MATERIAL PROVIDED:

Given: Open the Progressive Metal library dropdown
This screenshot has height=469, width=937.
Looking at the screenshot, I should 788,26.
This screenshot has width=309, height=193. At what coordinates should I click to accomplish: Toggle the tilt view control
* * *
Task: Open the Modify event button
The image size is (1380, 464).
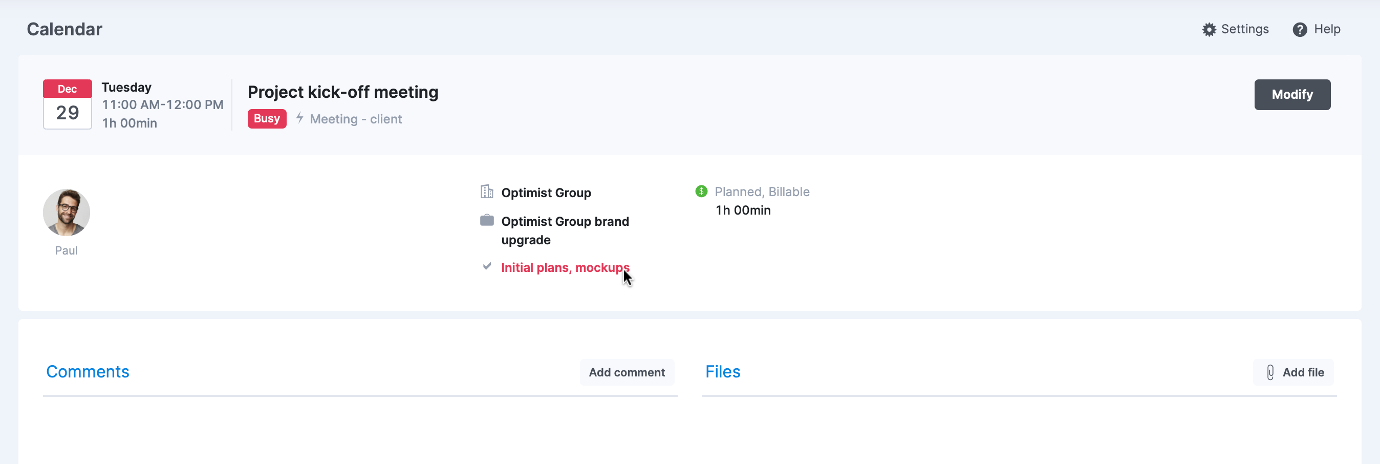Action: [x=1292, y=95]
...
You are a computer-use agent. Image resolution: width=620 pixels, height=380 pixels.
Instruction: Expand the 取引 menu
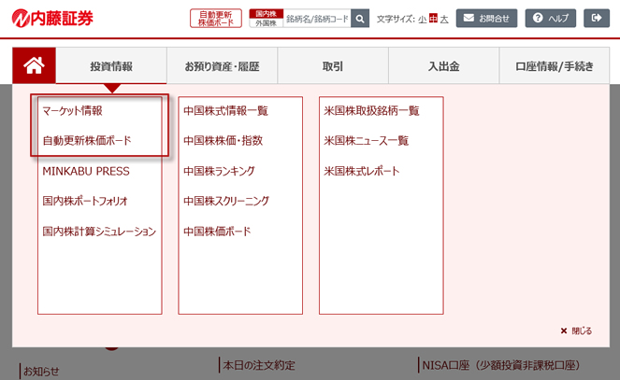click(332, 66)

TO BE DONE: Report every line of the entries above that contains the word "should".

COMPLETE ANSWER:
Looking at the screenshot, I should 788,26.
This screenshot has width=309, height=193. At what coordinates should I click to accomplish: Toggle the tilt view control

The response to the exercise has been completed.